Le Président Macron a promis d’exonérer 80% des Français de la taxe d’habitation (TH). Derrière cette promesse a priori séduisante pour le porte-monnaie se cachent des conséquences funestes pour les services publics locaux. Chaque année à Avon, les recettes de TH s’élèvent à environ 3,8 millions d’euros. Autant d’argent en moins pour nos écoles, la réfection des routes, le centre de loisirs, le portage des repas des personnes âgées, les subventions aux associations… Pour la taxe d’habitation comme pour le reste, il est fort peu probable que l’Etat tienne ses engagements de compensation 

Il est vrai que la taxe d’habitation est injuste. Elle n’est pas progressive. Et les valeurs locatives (datant de 1970) qui permettent son calcul sont obsolètes. Le vrai courage politique consisterait justement à réformer profondément la fiscalité locale pour la rendre plus juste. 

La promesse du Président s’inscrit, hélas, dans une continuité désastreuse,celle de la baisse drastique des ressources des collectivités. Au sein du Conseil municipal, nous sommes malheureusement les seuls à le dénoncer. Et ce, quelle que soit la couleur politique du gouvernement. La mission d’un élu est de défendre l’intérêt général, pas de servir ses propres intérêts. C’est pourquoi, notre seule ambition est de défendre Avon et ses ressources pour continuer à vous offrir un cadre de vie et des services de qualité.

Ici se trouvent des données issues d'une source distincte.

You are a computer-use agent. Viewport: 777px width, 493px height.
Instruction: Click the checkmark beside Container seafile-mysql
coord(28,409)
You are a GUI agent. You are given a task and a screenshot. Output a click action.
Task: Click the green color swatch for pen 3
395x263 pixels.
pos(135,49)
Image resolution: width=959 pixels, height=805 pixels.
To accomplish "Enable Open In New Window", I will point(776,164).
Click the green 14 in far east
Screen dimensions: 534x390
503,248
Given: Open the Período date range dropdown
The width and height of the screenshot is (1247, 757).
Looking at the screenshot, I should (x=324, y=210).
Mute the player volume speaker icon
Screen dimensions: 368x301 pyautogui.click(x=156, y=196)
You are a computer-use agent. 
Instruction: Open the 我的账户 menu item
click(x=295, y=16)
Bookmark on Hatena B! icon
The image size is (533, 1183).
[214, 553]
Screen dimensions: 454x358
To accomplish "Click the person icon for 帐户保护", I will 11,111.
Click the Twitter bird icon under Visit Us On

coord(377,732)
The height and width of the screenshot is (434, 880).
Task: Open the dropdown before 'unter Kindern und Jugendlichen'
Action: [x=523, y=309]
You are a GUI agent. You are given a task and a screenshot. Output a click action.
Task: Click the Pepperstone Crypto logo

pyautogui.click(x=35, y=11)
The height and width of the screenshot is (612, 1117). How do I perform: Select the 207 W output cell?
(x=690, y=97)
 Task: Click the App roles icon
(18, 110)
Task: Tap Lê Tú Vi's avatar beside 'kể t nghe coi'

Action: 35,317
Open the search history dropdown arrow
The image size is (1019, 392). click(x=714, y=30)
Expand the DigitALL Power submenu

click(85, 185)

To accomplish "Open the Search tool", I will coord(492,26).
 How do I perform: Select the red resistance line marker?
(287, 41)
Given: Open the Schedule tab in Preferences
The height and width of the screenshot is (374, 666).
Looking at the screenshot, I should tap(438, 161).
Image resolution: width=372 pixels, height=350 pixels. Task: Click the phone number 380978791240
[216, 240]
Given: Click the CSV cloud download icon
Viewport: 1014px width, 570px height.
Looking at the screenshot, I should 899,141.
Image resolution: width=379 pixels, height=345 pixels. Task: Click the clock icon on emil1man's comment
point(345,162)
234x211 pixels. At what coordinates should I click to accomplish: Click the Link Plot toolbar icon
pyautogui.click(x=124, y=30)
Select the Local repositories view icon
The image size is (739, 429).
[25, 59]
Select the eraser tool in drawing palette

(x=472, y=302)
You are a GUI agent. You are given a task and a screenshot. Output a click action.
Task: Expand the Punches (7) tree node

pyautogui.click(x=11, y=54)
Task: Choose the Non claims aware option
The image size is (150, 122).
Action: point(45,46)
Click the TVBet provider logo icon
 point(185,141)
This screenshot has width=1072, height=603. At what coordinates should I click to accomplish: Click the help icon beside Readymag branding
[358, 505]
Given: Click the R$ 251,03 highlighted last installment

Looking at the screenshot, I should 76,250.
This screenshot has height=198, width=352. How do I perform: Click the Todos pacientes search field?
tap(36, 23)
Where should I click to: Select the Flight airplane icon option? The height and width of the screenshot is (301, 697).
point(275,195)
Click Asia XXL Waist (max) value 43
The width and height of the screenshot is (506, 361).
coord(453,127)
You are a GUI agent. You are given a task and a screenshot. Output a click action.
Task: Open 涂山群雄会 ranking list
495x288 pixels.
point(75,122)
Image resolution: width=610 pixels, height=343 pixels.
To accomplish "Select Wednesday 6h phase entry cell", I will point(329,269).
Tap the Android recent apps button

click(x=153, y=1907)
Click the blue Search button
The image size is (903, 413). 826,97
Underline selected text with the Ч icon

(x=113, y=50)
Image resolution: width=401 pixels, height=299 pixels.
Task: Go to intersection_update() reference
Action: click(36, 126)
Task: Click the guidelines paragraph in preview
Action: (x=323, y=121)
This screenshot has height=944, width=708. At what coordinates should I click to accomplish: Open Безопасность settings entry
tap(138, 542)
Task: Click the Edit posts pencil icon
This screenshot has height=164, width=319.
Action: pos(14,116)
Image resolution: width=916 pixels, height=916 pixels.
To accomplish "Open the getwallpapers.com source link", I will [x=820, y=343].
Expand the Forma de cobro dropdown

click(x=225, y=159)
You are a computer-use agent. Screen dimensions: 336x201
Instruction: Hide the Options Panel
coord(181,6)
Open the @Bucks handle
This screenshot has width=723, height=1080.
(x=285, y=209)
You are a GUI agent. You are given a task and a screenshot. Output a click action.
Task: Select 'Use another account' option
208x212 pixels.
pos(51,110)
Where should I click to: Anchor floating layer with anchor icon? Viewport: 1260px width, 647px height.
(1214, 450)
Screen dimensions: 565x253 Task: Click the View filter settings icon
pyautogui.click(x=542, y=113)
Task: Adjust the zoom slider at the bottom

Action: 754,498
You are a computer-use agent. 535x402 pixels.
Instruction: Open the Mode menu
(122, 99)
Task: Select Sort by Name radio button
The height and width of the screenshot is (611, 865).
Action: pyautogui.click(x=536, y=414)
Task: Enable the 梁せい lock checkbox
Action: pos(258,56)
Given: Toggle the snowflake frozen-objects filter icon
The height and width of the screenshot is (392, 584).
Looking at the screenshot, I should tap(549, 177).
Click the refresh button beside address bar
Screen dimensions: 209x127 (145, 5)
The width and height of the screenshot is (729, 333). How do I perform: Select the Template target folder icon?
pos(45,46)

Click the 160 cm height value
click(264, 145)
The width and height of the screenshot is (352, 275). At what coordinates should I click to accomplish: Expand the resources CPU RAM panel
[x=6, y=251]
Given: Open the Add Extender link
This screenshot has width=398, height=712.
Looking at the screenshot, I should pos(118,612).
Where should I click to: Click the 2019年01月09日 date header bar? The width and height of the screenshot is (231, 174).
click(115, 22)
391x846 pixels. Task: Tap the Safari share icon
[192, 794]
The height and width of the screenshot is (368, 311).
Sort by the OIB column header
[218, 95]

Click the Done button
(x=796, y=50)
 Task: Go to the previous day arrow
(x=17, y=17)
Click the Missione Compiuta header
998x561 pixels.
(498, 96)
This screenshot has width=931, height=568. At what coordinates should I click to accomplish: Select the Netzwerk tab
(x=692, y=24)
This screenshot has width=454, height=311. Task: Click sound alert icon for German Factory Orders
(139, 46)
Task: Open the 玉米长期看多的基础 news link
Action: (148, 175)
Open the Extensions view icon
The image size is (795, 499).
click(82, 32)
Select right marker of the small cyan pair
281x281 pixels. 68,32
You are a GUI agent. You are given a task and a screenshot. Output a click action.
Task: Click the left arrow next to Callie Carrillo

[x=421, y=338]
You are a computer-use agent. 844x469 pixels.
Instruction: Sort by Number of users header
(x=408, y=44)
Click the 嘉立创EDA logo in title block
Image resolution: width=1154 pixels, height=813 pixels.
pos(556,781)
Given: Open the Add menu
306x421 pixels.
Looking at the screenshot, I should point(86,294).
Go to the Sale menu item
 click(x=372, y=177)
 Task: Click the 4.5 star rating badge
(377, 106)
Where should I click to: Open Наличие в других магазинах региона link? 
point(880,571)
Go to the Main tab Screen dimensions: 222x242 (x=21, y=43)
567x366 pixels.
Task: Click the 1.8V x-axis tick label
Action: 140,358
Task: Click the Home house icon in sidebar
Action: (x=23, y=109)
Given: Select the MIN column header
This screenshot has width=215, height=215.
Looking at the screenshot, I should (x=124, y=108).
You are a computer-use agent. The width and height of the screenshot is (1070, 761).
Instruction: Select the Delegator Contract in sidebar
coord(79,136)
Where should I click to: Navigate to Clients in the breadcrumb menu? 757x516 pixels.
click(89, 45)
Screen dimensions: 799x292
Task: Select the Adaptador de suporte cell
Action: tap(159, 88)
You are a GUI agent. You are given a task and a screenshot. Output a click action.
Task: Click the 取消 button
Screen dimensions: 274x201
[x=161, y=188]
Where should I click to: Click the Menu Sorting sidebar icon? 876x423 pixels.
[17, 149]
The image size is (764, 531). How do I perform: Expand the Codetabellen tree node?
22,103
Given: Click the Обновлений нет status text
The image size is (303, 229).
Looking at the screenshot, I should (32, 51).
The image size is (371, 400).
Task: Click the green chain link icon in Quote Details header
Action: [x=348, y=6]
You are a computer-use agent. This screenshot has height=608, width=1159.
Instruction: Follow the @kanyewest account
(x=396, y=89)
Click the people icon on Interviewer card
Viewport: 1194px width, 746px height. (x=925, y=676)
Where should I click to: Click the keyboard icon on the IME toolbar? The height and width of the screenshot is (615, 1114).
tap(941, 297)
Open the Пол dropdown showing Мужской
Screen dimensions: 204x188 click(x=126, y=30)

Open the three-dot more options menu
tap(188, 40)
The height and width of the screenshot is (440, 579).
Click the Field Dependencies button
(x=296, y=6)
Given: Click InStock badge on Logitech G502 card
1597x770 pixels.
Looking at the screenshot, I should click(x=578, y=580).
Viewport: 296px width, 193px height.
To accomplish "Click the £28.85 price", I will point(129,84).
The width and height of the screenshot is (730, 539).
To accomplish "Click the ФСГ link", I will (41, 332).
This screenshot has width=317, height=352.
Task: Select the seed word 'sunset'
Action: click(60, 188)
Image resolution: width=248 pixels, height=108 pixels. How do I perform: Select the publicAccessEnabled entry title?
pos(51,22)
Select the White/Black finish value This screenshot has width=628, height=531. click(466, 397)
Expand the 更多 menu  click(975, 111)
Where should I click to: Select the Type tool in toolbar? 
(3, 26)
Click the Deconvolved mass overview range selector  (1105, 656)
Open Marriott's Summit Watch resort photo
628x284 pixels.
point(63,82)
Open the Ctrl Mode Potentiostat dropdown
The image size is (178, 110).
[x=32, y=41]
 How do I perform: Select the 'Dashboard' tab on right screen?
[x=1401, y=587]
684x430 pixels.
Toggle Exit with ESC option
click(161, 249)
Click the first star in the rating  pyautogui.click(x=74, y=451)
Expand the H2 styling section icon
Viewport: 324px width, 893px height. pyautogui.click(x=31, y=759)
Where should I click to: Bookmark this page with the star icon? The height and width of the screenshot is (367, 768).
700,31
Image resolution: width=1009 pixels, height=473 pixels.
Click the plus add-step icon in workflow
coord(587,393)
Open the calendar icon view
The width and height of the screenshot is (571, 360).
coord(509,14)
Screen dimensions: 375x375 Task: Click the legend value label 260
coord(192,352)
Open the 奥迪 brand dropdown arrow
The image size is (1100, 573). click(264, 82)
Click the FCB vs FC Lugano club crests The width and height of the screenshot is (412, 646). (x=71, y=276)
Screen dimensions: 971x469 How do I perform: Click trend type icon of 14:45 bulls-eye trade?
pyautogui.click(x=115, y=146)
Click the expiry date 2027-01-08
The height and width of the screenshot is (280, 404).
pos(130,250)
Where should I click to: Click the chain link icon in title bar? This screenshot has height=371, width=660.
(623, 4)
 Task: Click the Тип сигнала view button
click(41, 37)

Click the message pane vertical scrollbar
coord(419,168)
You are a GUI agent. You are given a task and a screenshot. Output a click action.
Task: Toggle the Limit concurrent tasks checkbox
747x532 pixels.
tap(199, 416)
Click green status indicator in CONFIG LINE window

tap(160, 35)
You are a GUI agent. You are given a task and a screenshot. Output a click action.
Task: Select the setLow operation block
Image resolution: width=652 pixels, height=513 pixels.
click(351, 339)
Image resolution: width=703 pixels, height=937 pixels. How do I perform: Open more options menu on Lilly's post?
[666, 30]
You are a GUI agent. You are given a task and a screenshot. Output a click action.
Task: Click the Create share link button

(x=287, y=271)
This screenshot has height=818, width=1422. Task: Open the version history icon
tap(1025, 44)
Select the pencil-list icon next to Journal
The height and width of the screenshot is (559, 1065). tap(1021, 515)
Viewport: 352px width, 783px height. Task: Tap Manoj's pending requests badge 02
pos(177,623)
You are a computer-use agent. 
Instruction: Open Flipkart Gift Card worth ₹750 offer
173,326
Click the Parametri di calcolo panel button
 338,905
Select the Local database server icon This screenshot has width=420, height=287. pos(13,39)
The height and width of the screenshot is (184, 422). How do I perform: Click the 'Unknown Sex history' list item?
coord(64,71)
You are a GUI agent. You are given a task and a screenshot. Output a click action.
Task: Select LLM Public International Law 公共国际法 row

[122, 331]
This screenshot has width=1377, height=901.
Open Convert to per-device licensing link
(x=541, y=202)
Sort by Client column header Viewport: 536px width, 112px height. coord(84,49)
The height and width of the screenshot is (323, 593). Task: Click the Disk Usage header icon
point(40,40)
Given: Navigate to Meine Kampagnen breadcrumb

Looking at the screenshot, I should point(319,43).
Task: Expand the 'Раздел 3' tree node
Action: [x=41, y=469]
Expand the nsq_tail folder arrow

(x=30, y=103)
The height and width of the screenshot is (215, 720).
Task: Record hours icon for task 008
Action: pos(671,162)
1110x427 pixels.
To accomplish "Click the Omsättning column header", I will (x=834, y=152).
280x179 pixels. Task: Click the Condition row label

Jardin pédagogique : un projet d’Avon Autrement

Le 27 août 2017, jour de la Saint-Fiacre, a été inauguré le Jardin pédagogique situé au croisement des rues Clémenceau et Vallée de Changis.

Cette réalisation est directement issue du programme d’Avon Autrement repris par la majorité municipale.

Nous nous réjouissons de la création de ce jardin pédagogique sur un des derniers terrains maraichers d’Avon.

Rappelons tout de même que Madame Nouhaud et son équipe prévoyaient initialement de bétonner ce jardin pour y réaliser un parking. Le compte-rendu de la Commission Travaux du 29 septembre 2014 en apporte la preuve :

Avon Autrement tient à adresser un immense merci aux associations patrimoniales et maraîchères qui vont faire vivre ce lieu, pour le plus grand bonheur des petits et des grands.

Un merci particulier à Paroles de Maraichers, association présidée par Guillaume Goy qui est également élu Avon Autrement. Son engagement sans faille en faveur de l’identité maraichère d’Avon force le respect.